**Excerpted text:**

- - -

Independent Safeguarding Authority

See editorial above


Local Authority Cases

R (On the application of the Members of the Committee of Care North East Newcastle) v Newcastle City Council (2012)
EWHC 2655 (Admin)

Care North East Newcastle, a representative for care home providers within the Newcastle region, challenged the decision by Newcastle City Council ('the Council') to: (1) fix the rates payable for the financial year 2012/2013 and (2) to require providers to sign a contract and agree the new rates by 30 April 2012, otherwise the Council would refuse to make any new placements with those providers. The four grounds of challenge were that the Council:

(i)   failed to inform itself of the costs to care home providers of providing services before setting its rates and so acted contrary to the relevant guidance;

(ii)  acted irrationally and/or failed to take into account relevant considerations in reaching its decision to fix the rates;

(iii) failed to comply with its duties of consultation;

(iv) imposed contractual discounts on providers at lower than the "usual rate" and refused to place residents with any provider who refused to agree the discount and in doing so acted unlawfully.

- - -

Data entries
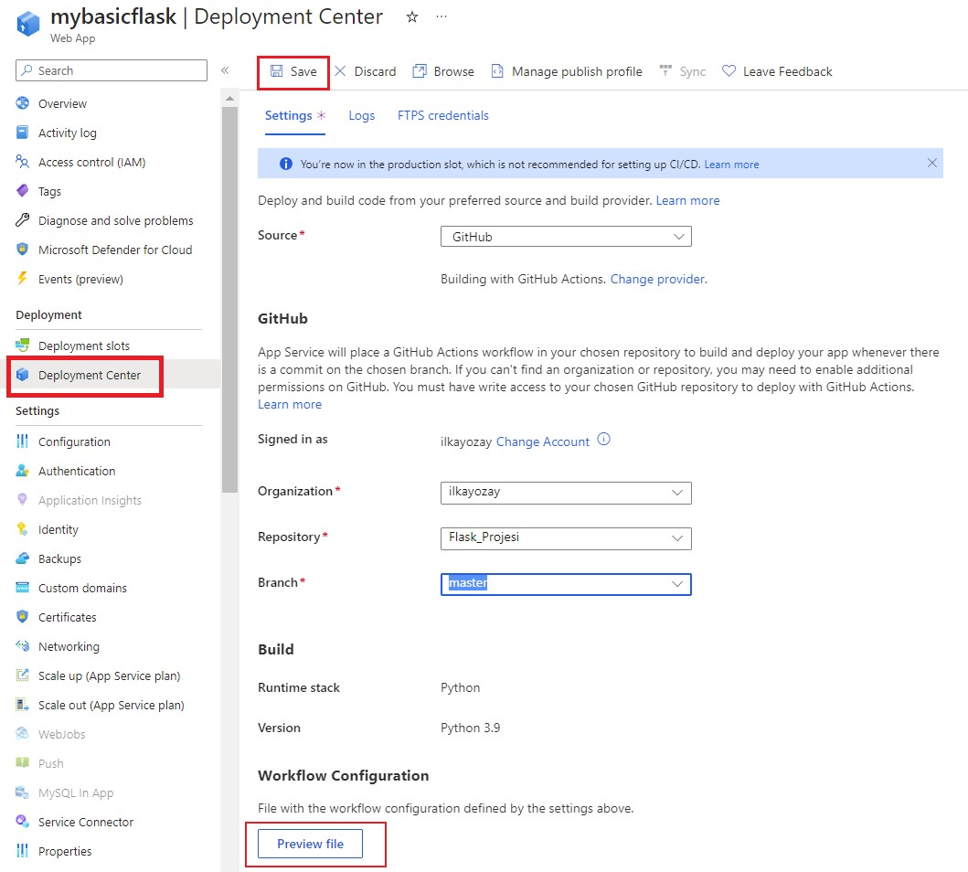This screenshot has height=872, width=968.
Task: Dismiss the production slot info banner
Action: 932,164
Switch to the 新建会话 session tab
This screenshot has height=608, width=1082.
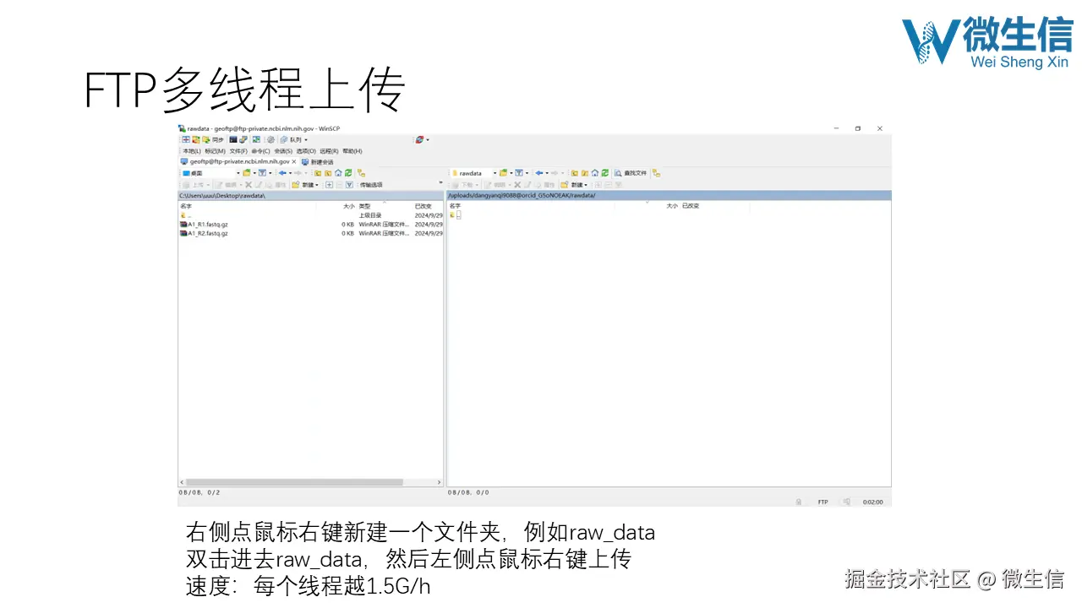[x=320, y=161]
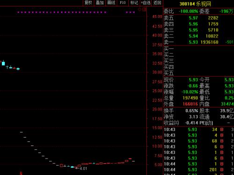This screenshot has width=234, height=175.
Task: Click the last candlestick on the chart
Action: tap(133, 161)
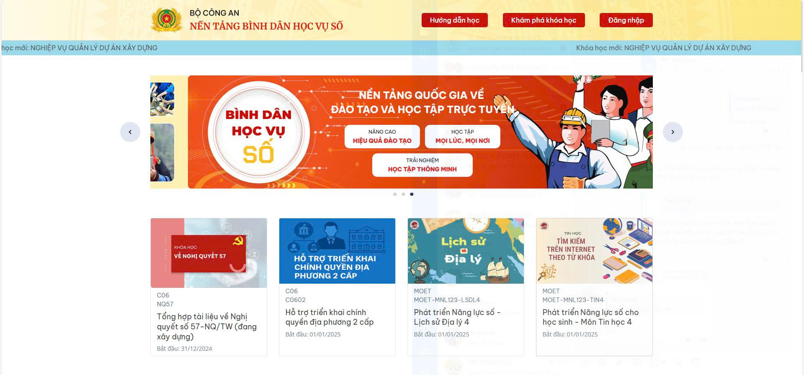Open the Hướng dẫn học menu
This screenshot has width=804, height=375.
(454, 20)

- - -

**Directions for this task:**
Carry on the case summary of Care North East Newcastle's challenge to Newcastle City Council from the point where it stops. You can set the rows aside; they aren't needed.

**Output for this task:**
The Claimant was successful on all four grounds. In relation to grounds one and two, Judge Gosnell held that it was clear that the Local Authority was obliged to have due regard to the actual costs of providing care and other local factors; the defendant had failed to do so before fixing rates and this was contrary to the relevant guidance. Furthermore, the Council was found to have either acted irrationally or failed to take into account relevant considerations, as they used an accountants report as the means to ascertain the actual cost of care but populated it in a misleading way, by making a 2% deduction for efficiency savings which was not justified and by stripping out return on equity from the calculations.

In relation to ground three, Judge Gosnell referred to the requirements for consultation as set out in R v North and East Devon HA ex p Coughlan. It was held that the views of the consultees were not accurately reported to the decision makers and the reasons behind the decision-making were not disclosed until after the decision was made. On the final ground, it was held that it was unlawful for the Council to refuse to place new residents with any care home who had not agreed to the discount the Council was seeking and the Council was abusing its dominant position in the market to drive down fees.

A declaration was ordered that the decision to fix the usual rates for care home providers was unlawful and should be quashed.  A declaration was also ordered that the Council may not refuse to place residents with providers if they decline to accept placements at discounted rates without agreement.

Davis v West Sussex County Council (2012)

EWHC 2152 (QB)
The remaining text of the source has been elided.